Instruction A>
In the forum thread about the Mitzi poling skiff, what asking price does the seller give for the boat?
Instruction B>
Extend the forum thread about the Mitzi poling skiff, picking up after its final line.

Text to read>
# Mitzi poling skiif



## let's go (Nov 14, 2005)

I'm selling my '04 17' Mitzi tunnel hull with a 60hp Merc. It has a Bob's jackplate, Lenco tabs, hydraulic steering, Garmin GPS, and a trolling motor. I've got pictures, just haven't got them available on this computer. She runs great, gets better than 6 mpg with an average load, poles easily and everything is in good working condition. $14K

I'll be putting her up on some classified boards later this evening, but wanted to give you fly-guys first shot. She's been a great boat, but needs to step aside and make room in thestall for the new HPX.

Thanks,
Scott


----------



## bleb (Mar 6, 2008)

now thats a step up!!


----------



## Trout Laguna (Aug 31, 2007)

Data shown>
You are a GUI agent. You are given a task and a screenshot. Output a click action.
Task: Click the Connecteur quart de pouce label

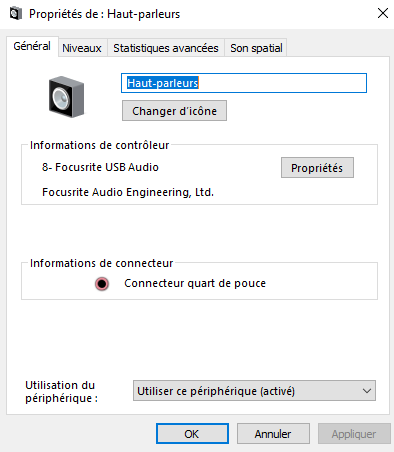(195, 283)
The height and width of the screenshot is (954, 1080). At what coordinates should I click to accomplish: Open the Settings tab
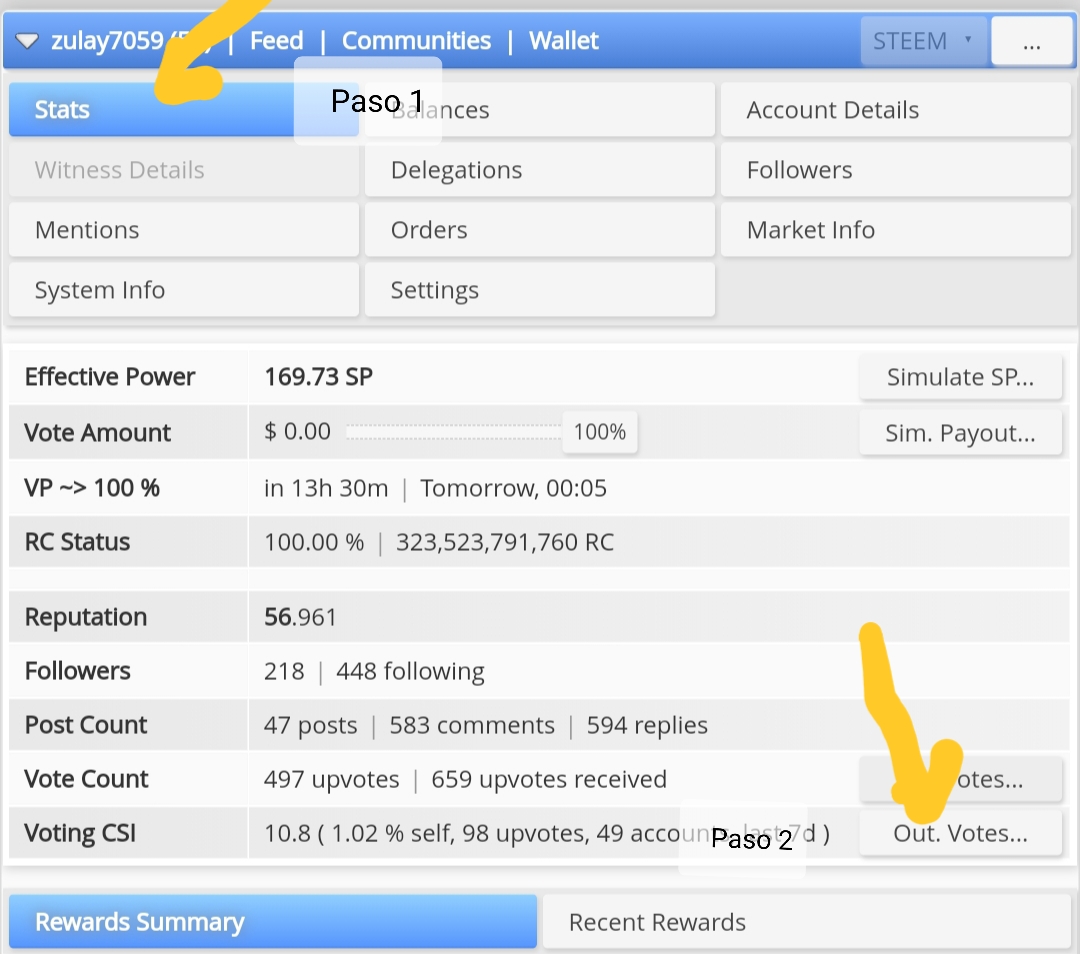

Expected answer A>
$14K

Expected answer B>
pm sent yesterday, genuine interest here.


----------



## let's go (Nov 14, 2005)

Sorry. I've been out building fence and then collapsing into bed. LOL


----------



## let's go (Nov 14, 2005)

A few pictures.


----------



## let's go (Nov 14, 2005)

Alright guys. I really need to sell this boat. I'll knock a grand off the price and then take you on a guided trip to show you how to use it. You can't beat that deal with a 10wt.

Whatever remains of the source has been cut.